**Goal:** Reproduce the data word for word, from its first line through the line containing "will (906, 42).".

* BEGIN Data for this task *

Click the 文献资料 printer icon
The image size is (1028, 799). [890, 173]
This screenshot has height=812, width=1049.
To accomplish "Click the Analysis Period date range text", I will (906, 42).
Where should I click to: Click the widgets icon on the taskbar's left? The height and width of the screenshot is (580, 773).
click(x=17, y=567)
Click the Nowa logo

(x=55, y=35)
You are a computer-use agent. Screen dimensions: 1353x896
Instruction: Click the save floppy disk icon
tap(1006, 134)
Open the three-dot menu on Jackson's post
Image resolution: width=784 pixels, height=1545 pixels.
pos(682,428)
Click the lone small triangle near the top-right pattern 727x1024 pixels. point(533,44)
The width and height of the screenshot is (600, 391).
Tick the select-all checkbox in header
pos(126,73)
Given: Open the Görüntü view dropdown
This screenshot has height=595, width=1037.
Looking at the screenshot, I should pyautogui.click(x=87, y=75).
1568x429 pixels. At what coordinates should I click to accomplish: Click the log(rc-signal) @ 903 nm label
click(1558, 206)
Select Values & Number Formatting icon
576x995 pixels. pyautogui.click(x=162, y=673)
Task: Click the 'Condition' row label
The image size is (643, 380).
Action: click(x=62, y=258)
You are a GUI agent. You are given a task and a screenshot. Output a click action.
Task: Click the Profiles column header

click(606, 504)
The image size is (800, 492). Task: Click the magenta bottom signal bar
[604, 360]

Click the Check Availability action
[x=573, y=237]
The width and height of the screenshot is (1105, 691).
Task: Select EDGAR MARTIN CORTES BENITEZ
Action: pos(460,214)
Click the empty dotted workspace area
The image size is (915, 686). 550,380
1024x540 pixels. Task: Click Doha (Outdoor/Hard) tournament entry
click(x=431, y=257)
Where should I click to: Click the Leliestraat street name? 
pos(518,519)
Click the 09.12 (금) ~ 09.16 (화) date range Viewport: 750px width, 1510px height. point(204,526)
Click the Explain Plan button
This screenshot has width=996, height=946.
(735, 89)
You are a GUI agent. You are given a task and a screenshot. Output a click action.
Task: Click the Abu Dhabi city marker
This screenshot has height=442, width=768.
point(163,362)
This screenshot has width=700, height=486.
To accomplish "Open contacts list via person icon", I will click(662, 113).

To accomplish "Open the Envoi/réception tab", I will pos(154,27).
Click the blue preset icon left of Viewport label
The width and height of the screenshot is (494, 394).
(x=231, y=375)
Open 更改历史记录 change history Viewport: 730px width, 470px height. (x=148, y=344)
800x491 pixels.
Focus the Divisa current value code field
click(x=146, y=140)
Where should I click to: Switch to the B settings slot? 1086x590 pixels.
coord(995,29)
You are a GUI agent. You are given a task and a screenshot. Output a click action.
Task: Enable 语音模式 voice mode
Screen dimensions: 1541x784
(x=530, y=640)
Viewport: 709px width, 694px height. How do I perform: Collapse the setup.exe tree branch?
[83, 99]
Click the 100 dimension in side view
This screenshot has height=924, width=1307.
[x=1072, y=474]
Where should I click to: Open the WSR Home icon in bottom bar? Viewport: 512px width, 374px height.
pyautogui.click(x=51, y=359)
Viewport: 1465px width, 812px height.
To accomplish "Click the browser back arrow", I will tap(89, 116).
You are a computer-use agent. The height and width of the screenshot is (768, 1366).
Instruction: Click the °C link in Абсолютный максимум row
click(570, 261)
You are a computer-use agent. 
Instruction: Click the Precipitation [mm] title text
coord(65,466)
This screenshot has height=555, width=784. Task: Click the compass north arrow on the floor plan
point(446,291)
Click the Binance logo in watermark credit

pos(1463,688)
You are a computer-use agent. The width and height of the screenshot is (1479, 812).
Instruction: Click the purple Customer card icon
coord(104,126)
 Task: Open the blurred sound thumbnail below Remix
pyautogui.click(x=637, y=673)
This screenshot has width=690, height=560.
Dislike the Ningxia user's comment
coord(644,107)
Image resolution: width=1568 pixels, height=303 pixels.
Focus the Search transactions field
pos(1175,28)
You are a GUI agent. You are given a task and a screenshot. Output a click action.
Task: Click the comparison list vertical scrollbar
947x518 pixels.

* END Data for this task *

**In response:**
Click the 文献资料 printer icon
The image size is (1028, 799). [890, 173]
This screenshot has height=812, width=1049.
To accomplish "Click the Analysis Period date range text", I will (906, 42).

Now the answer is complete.